United States District Court, W.D. Texas, Austin Division
Aug 4, 2006
Case No. A-05-CA-912-SS (W.D. Tex. Aug. 4, 2006)

Opinion

Case No. A-05-CA-912-SS.

August 4, 2006


ORDER


BE IT REMEMBERED on the 4th day of August 2006, the Court reviewed the file in the above-styled cause, and specifically, Defendant's Motion to Compel Arbitration [#14]. Having considered the motion, along with the response and reply thereto, the relevant law, and the case file as a whole, the Court now enters the following opinion and orders.

Background

In this insurance coverage dispute, Plaintiff Michael Angelo's Gourmet Foods, Inc. ("MAGF") alleges Defendant National Union Fire Insurance Company of Pittsburgh, Pa. ("National Union") has breached its obligations to defend and indemnify MAGF under a Directors, Officers and Private Company Liability Policy, in connection with claims asserted against MAGF in two lawsuits proceeding in Texas and California. MAGF asserts causes of action for declaratory relief, breach of contract, breach of the duty of good faith and fair dealing, and violations of the Texas Insurance Code. National Union now moves the Court for an order compelling MAGF to arbitration.

Analysis

In deciding whether to compel arbitration, this Court considers whether (1) there is a valid agreement to arbitrate, and (2) the dispute is within the scope of the agreement. Pennzoil Exploration Prod. Co. v. Ramco Energy, Ltd., 139 F.3d 1061, 1065 (5th Cir. 1998). Under the Federal Arbitration Act ("FAA"), arbitration clauses are generally valid, irrevocable, and enforceable. 9 U.S.C. § 2. The Supreme Court has articulated a strong policy favoring arbitration under the FAA. E.g., Gilmer v. Interstate/Johnson Lane Corp., 500 U.S. 20, 24-25 (1991).

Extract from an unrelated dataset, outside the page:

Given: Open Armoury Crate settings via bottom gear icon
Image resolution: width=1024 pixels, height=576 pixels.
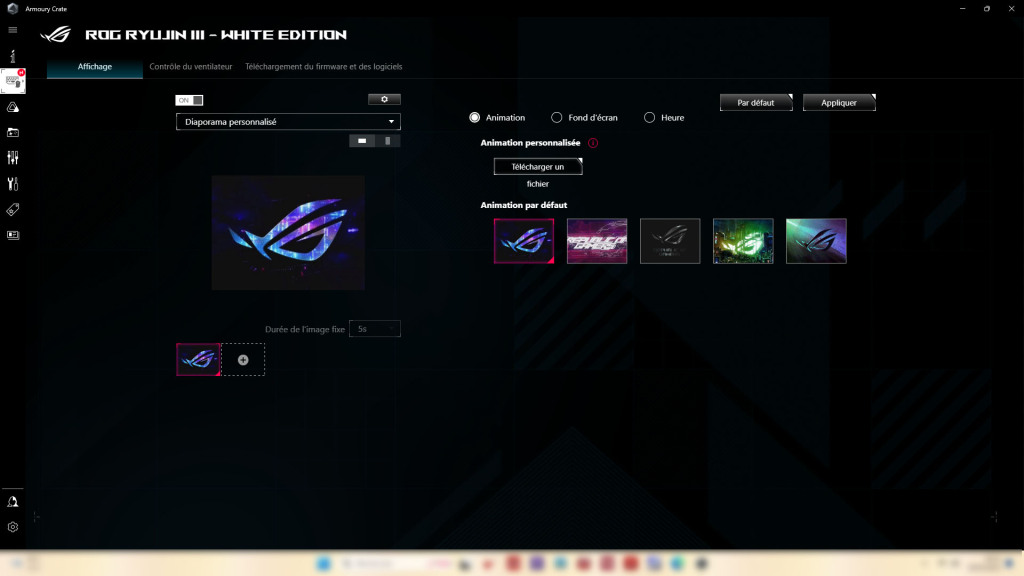Looking at the screenshot, I should tap(13, 526).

The insurance agreement underlying MAGF's claims in this case contains a broad alternative dispute resolution clause, with the following relevant language:

In consideration of the premium charged, it is hereby understood and agreed that . . . all disputes or differences which may arise under or in connection with this policy, whether arising before or after termination of this policy, including any determination of the amount of Loss, shall be subject to the alternative dispute resolution process ("ADR") set forth in this clause.

Def.'s Mot. Compel Arbitration, Ex. A ("the Policy") at 65.

MAGF has objected that none of the exhibits to National Union's motion to compel arbitration was "properly proved up." Pl.'s Resp. Mot. Compel Arbitration at 2. However, this defect was cured by National Union with the filing of the Declaration of Adam T. Schramek, which served to authenticate each of the documents attached to the motion to compel arbitration.

The ADR clause gives the parties the option of engaging in non-binding mediation or arbitration. Id. However, in the event an unsuccessful mediation is conducted, the clause gives either party the right, "within 120 days of the termination of the mediation, to commence an arbitration proceeding. . . ." Id. National Union has represented, and MAGF does not dispute, that an unsuccessful mediation took place on April 4, 2006. On June 7, 2006, National Union filed a Demand for Arbitration and an Original Statement of Claim with the American Arbitration Association. Def.'s Mot. Compel Arbitration, Ex. B. National Union contends that under the plain terms of the Policy, MAGF is now bound to submit its claims to arbitration.

MAGF does not dispute the validity of the arbitration clause or the fact its claims against National Union fall within its scope. Instead, MAGF asserts three grounds on which it contends the arbitration agreement is unenforcable against it. First, MAGF argues the Court previously ruled on the relief requested in Plaintiff's motion to compel arbitration when it denied National Union's motion to dismiss. Second, MAGF argues National Union lost the right to invoke the arbitration requirement as a "condition precedent" to suit because National Union wrongfully denied it a defense. Third, MAGF contends National Union waived its right to compel arbitration by its participation in this litigation. The Court considers each argument in turn.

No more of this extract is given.